Bay Area Metabolic Health, Houston, Texas.
Gastroenterology. 2017 May;152(7):1647-1655. doi: 10.1053/j.gastro.2017.01.046. Epub 2017 Feb 10.
The prospect of a significant increase in global health-related costs associated with high cardiometabolic complications of obesity in Asians has encouraged more attention to be focused on the problem of growing obesity prevalence in these populations. Although these studies have shown that cardiometabolic complications occur more frequently and at a lower body mass index (BMI) in Asians than in European populations, the mechanisms involved have yet to be discovered. Ethnic/racial differences in body composition and fat distribution have been studied extensively. Although these studies have shown that increasing BMI is associated with larger increases in body fat content in Asians, growing evidence points to factors other than body fat content and fat distribution in determining a higher prevalence of cardiometabolic complications in these populations. Here, we provide support to our view that earlier onset of adipocyte maturation arrest/insulin resistance during weight gain could be a major factor in increasing the cardiometabolic risk of Asian populations at a lower BMI.

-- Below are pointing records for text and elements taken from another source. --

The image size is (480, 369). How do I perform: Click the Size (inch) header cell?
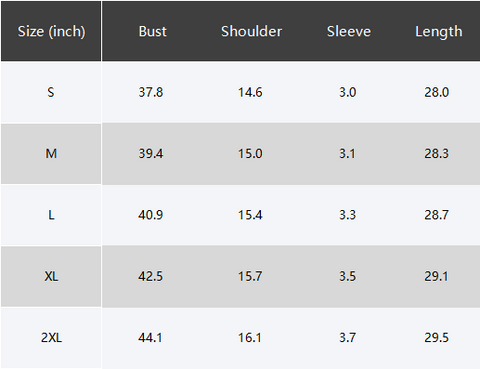pyautogui.click(x=51, y=31)
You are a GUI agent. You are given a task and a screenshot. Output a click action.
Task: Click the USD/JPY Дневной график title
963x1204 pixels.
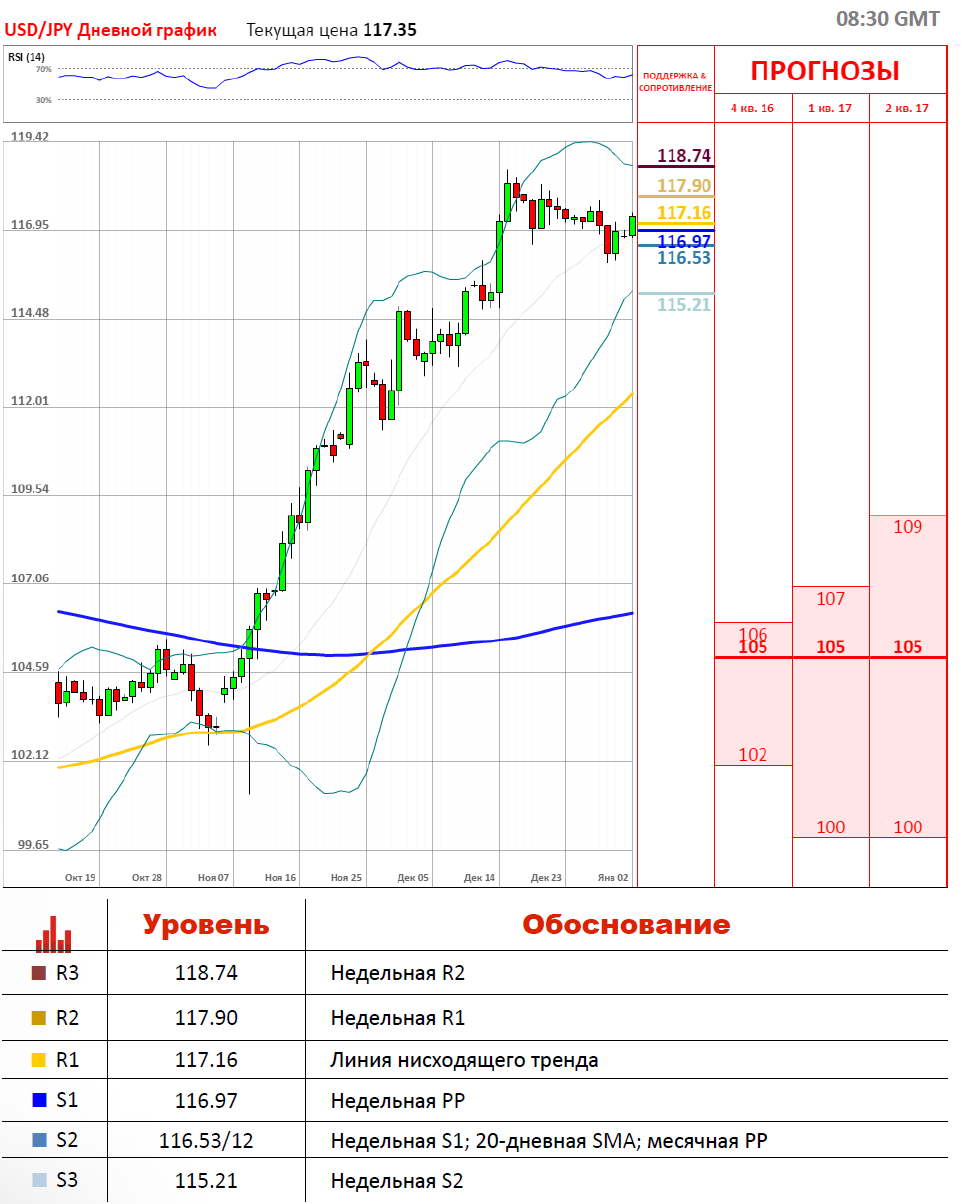click(x=111, y=30)
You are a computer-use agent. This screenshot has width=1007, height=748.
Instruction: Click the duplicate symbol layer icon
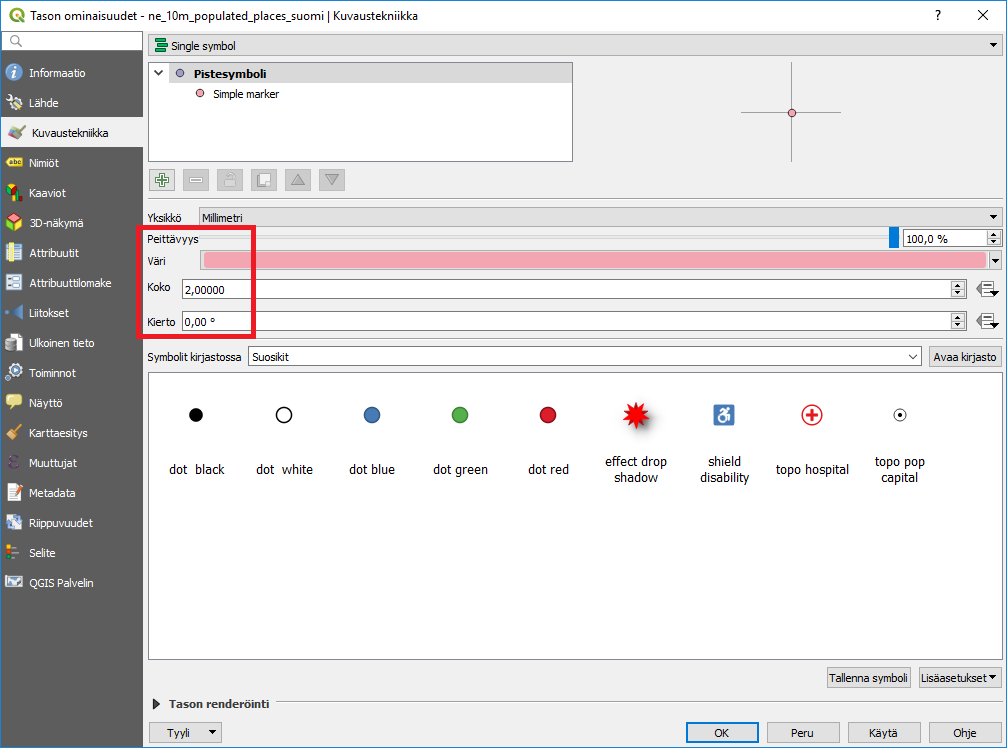pyautogui.click(x=264, y=180)
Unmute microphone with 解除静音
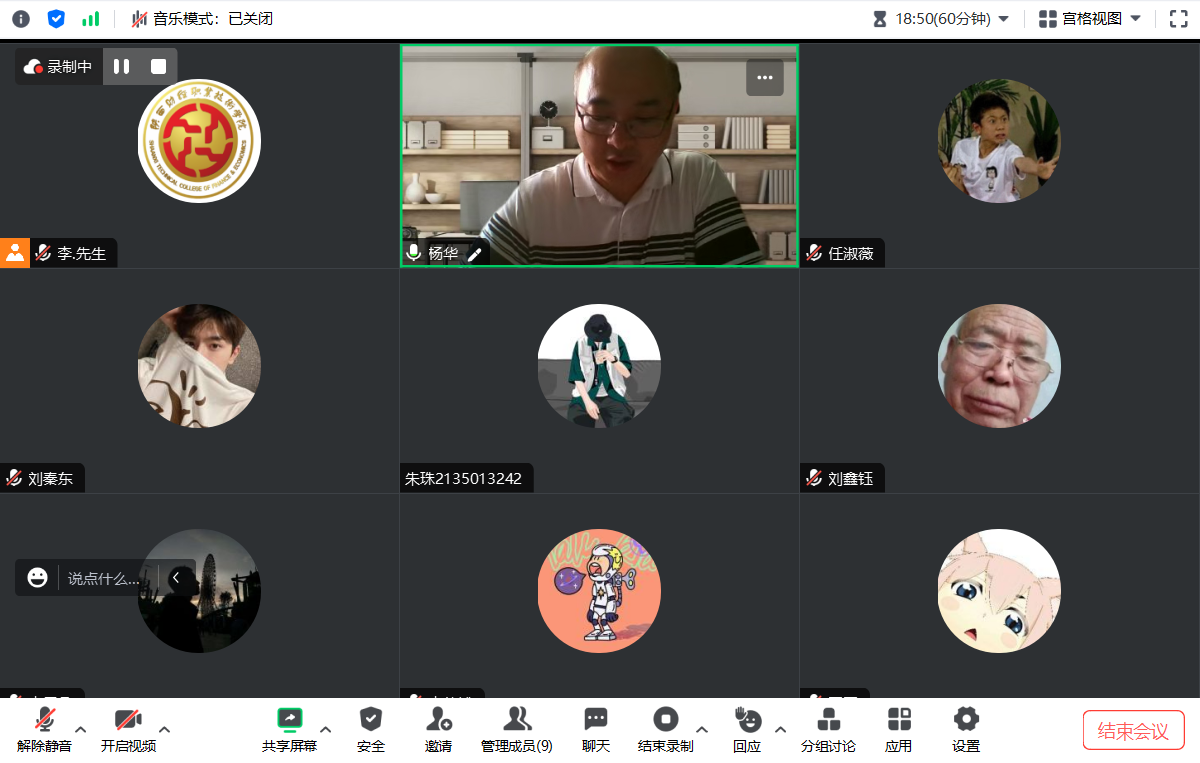1200x763 pixels. tap(44, 729)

与亚洲人群肥胖相关的心血管代谢并发症相关的全球卫生成本显著增加的前景,促使人们更加关注这些人群中日益增长的肥胖患病率这一问题。尽管这些研究表明,与欧洲人群相比,亚洲人群的心血管代谢并发症更频繁地发生,且 BMI 更低,但涉及的机制尚未被发现。人体成分和脂肪分布的种族/民族差异已被广泛研究。尽管这些研究表明,BMI 的增加与亚洲人体内体脂肪含量的更大增加有关,但越来越多的证据表明,除了体脂肪含量和脂肪分布外,还有其他因素决定了这些人群中心血管代谢并发症的更高患病率。在这里,我们支持这样一种观点,即在体重增加期间,脂肪细胞成熟阻滞/胰岛素抵抗的早期发生可能是导致亚洲人群 BMI 较低时心血管代谢风险增加的一个主要因素。